Written problem a: Reproduce the patent text below word for word, in full.

=== Extracted text ===

Electric heating – Metal heating – By arc
Reexamination Certificate
2000-04-10
2002-08-27
Dunn, Tom (Department: 1725)
Electric heating
Metal heating
By arc
C228S183000, C219S076120, C219S076140
Reexamination Certificate
active
06441338
ABSTRACT:
BACKGROUND OF THE INVENTION
Prototype modeling is a well known tool used during the design of model items and parts and components of complex systems. Typically, 3-Dimensional prototype models are used to test items and components prior to actual manufacture. Numerous 3-Dimensional model rapid prototyping methods are known. In particular, the method disclosed in U.S. Pat. No. 5,578,227 to Rabinovich, which is explicitly incorporated herein by reference, is particularly effective.
The steel rule die-cutting and die-making tools industry market amounts to about $6 billion worldwide. The industry provides services and die equipment to the converting industry markets, which include the producers of carton packaging boxes, automotive interior parts, gaskets, and tags & labels, to name a few. Packaging is an essential part of the American economy. About 90 percent of all products in this country are sold or moved through shipping cartons or corrugated boxes; from McDonald's corrugated clamshells for its Big Mac sandwiches to Nike's shoe boxes shipped around the world.
As reported by the Corrugated Packaging Council, the main association of the corrugated converting industry, the corrugated boxes converting industry segment is a $19 billion per year industry. That is the largest segment of the entire packaging industry. The State of the Industry report published in the March 1998 issue of Package Printing and Converting Magazine reports that, currently, the value of production for the North American folding carton-converting segment is about $6.8 billion. Added to this is an estimated $8 billion for the tags and labels segment. Those three segments of the converting industry constitute a $33.8 billion per year market, which is supported by the steel rule die making industry.
Small companies dominate the die-cutting and die-making industry. For generations they have been producing steel rule dies with methods that demand a high degree of craftsmanship and labor intensive operations.

=== Given information ===

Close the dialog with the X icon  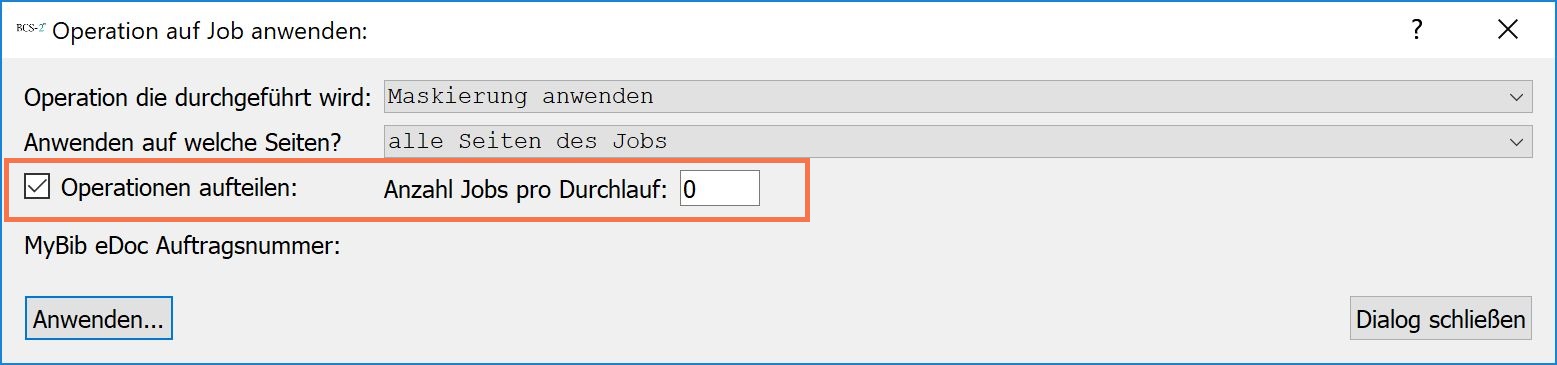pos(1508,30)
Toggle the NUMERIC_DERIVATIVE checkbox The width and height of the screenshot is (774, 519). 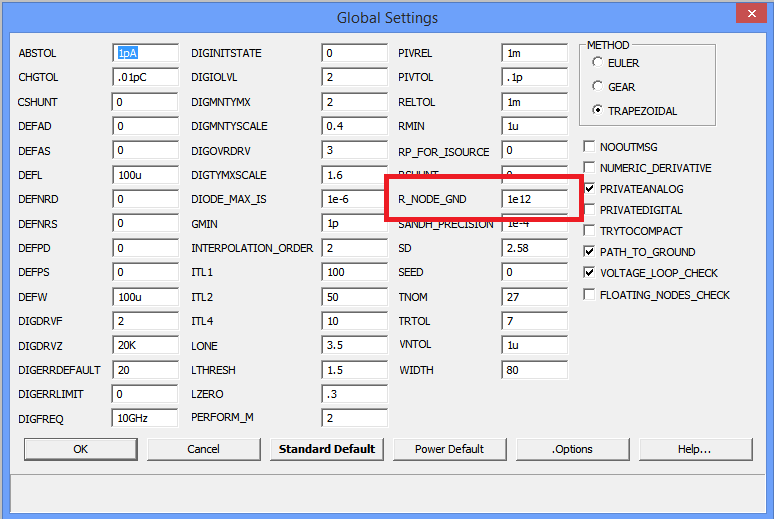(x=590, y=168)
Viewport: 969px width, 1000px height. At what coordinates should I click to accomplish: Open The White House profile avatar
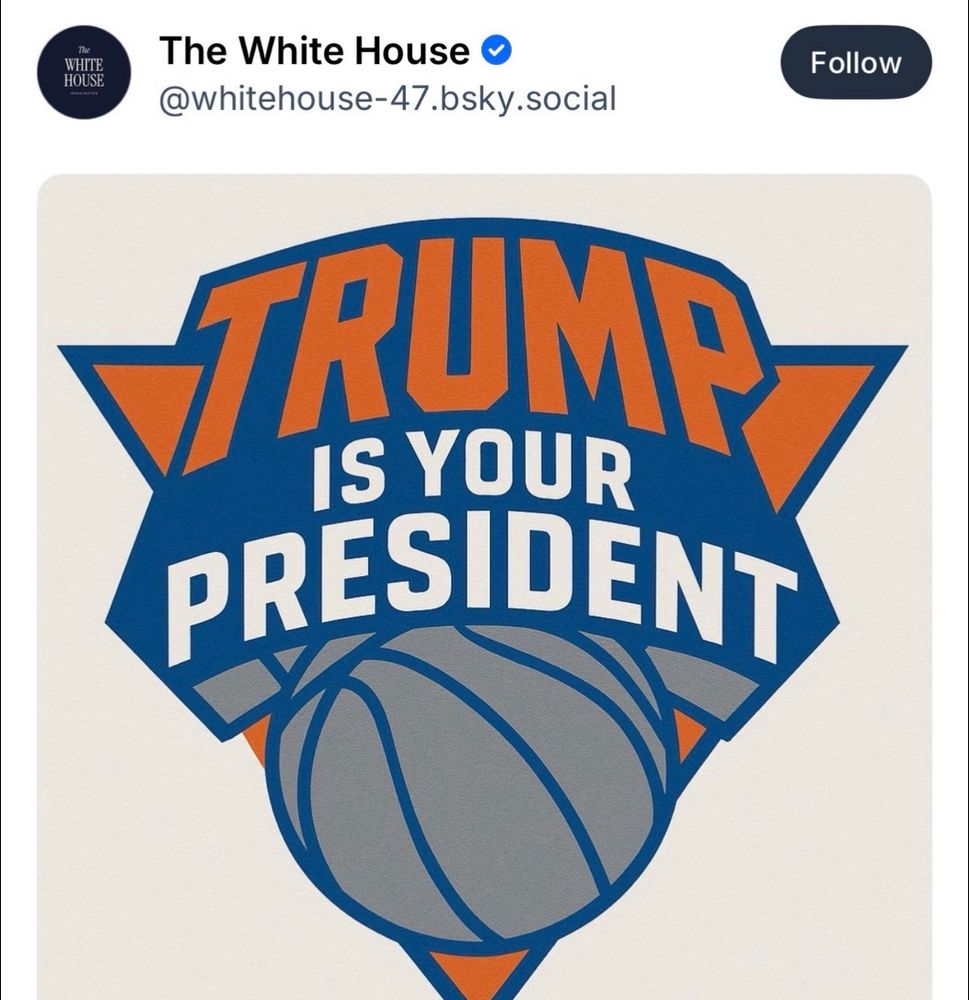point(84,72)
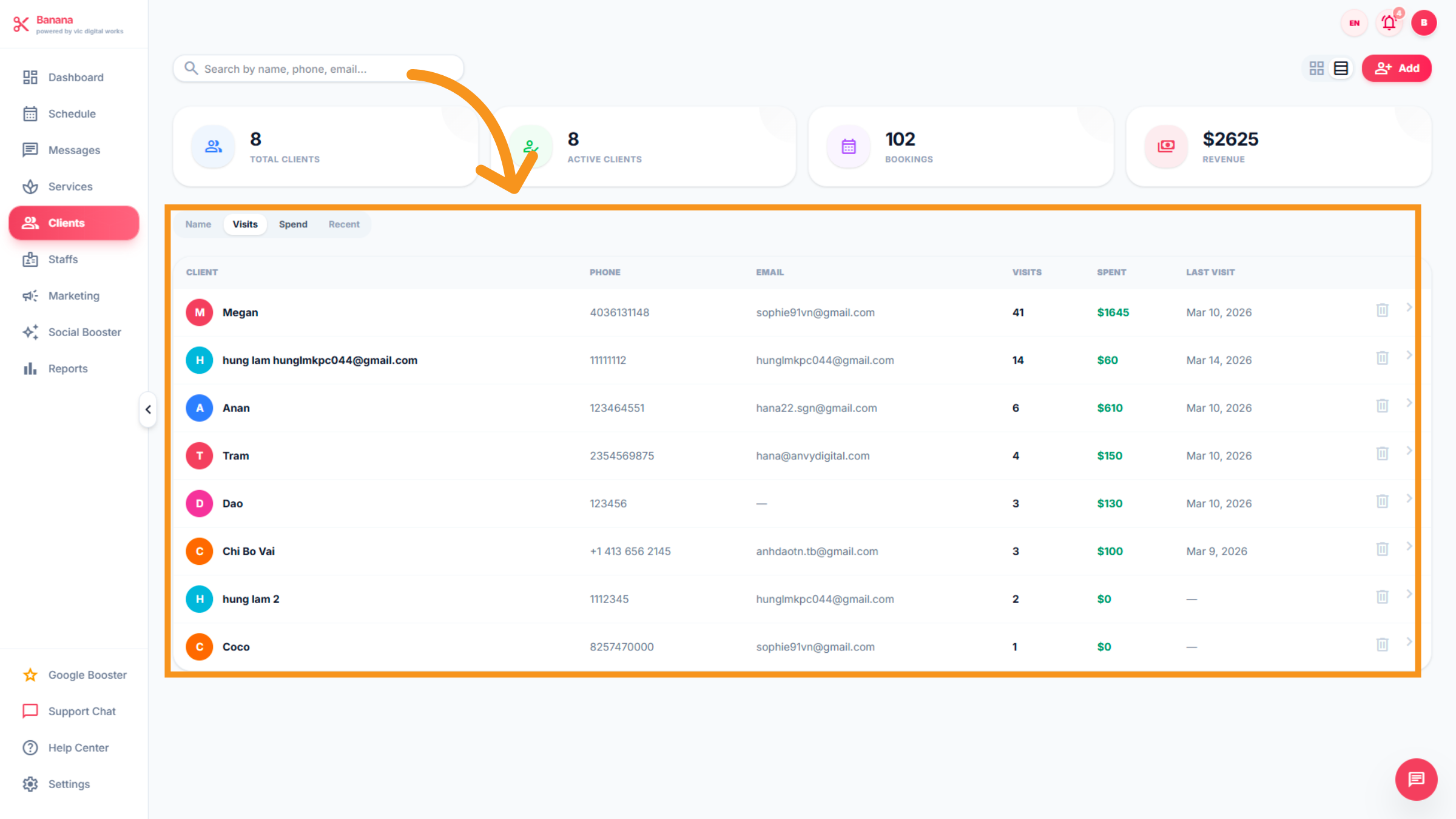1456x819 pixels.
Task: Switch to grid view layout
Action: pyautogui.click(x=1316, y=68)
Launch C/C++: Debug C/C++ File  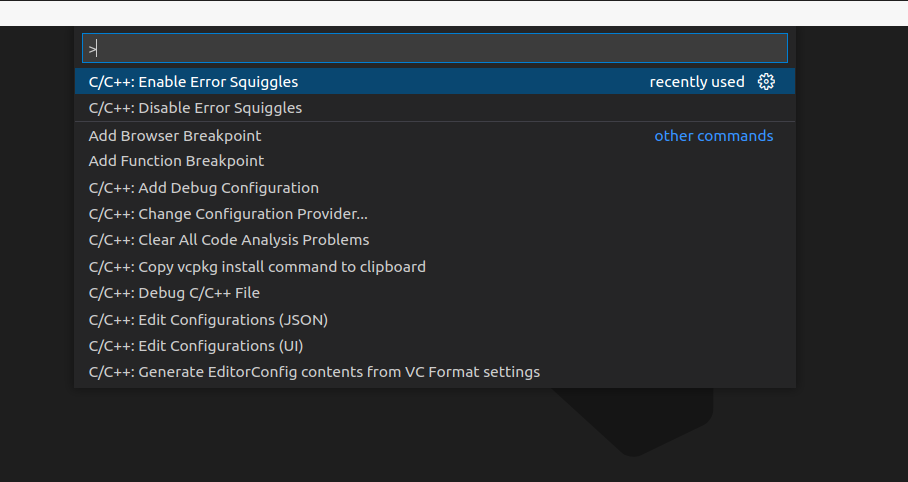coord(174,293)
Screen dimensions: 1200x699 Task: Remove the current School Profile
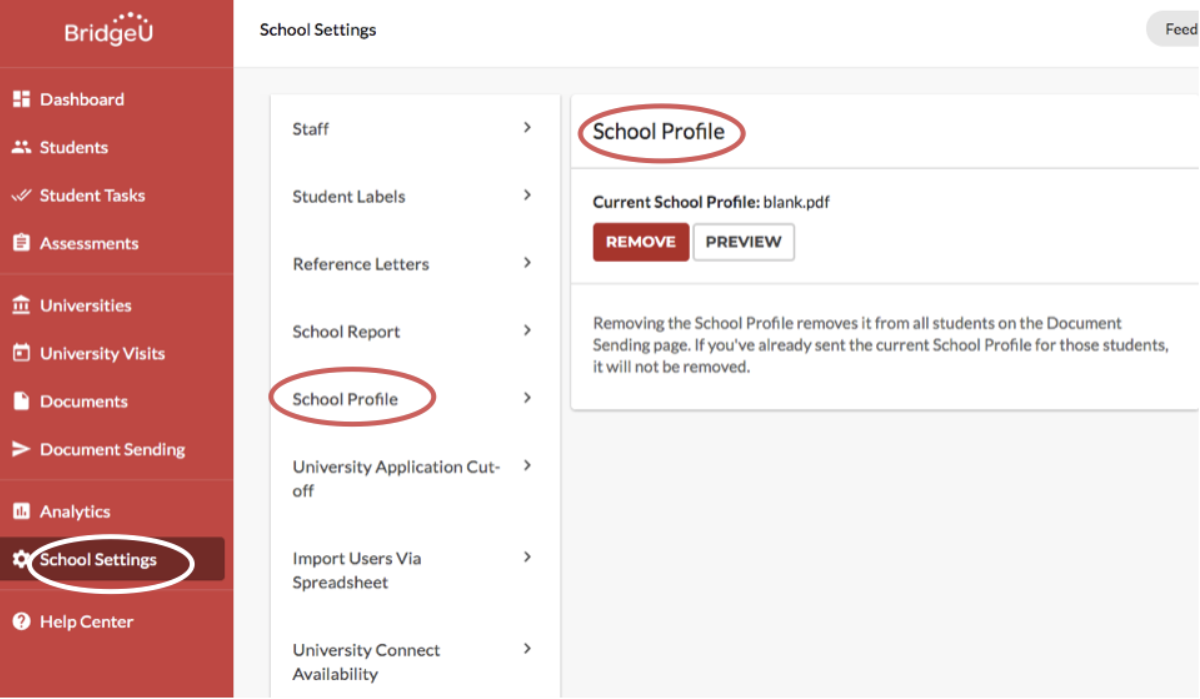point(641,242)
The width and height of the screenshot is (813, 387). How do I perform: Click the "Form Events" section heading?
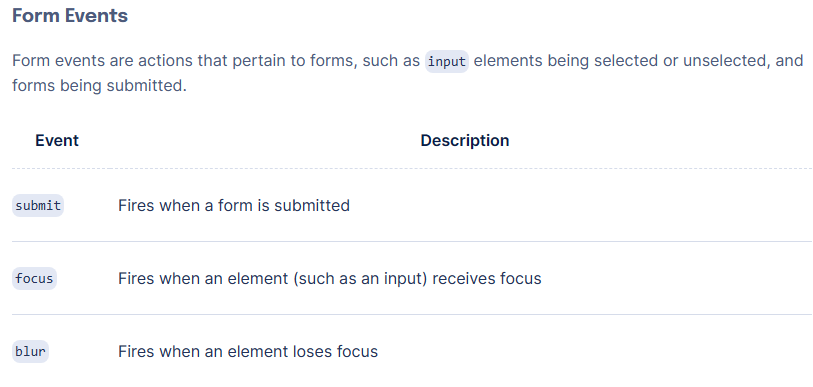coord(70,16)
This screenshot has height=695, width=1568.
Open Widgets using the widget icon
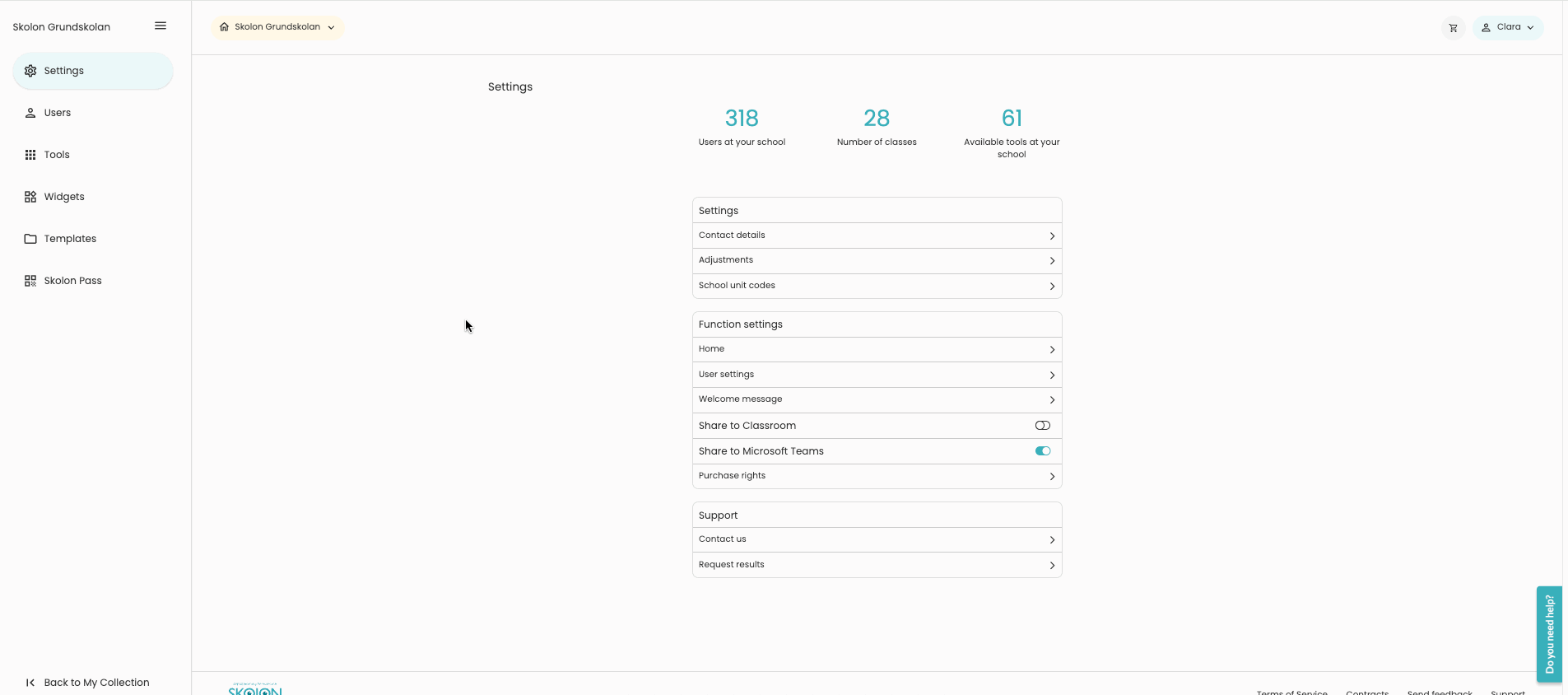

===

Written problem b: Write out the listing again, starting at the line that contains "Screen dimensions: 1200x699" and continuing through the end of the listing, with every request included and 142 added to each coordinate in the answers. Leave the pictures out of your reply.

Complete output a:
Electric heating – Metal heating – By arc
Reexamination Certificate
2000-04-10
2002-08-27
Dunn, Tom (Department: 1725)
Electric heating
Metal heating
By arc
C228S183000, C219S076120, C219S076140
Reexamination Certificate
active
06441338
ABSTRACT:
BACKGROUND OF THE INVENTION
Prototype modeling is a well known tool used during the design of model items and parts and components of complex systems. Typically, 3-Dimensional prototype models are used to test items and components prior to actual manufacture. Numerous 3-Dimensional model rapid prototyping methods are known. In particular, the method disclosed in U.S. Pat. No. 5,578,227 to Rabinovich, which is explicitly incorporated herein by reference, is particularly effective.
The steel rule die-cutting and die-making tools industry market amounts to about $6 billion worldwide. The industry provides services and die equipment to the converting industry markets, which include the producers of carton packaging boxes, automotive interior parts, gaskets, and tags & labels, to name a few. Packaging is an essential part of the American economy. About 90 percent of all products in this country are sold or moved through shipping cartons or corrugated boxes; from McDonald's corrugated clamshells for its Big Mac sandwiches to Nike's shoe boxes shipped around the world.
As reported by the Corrugated Packaging Council, the main association of the corrugated converting industry, the corrugated boxes converting industry segment is a $19 billion per year industry. That is the largest segment of the entire packaging industry. The State of the Industry report published in the March 1998 issue of Package Printing and Converting Magazine reports that, currently, the value of production for the North American folding carton-converting segment is about $6.8 billion. Added to this is an estimated $8 billion for the tags and labels segment. Those three segments of the converting industry constitute a $33.8 billion per year market, which is supported by the steel rule die making industry.
Small companies dominate the die-cutting and die-making industry. For generations they have been producing steel rule dies with methods that demand a high degree of craftsmanship and labor intensive operations.

Complete output b:
Screen dimensions: 1200x699 Task: Remove the current School Profile
point(783,384)
The width and height of the screenshot is (813, 387). How do I perform: Click the "Form Events" section heading?
coord(212,158)
This screenshot has height=695, width=1568.
Open Widgets using the widget icon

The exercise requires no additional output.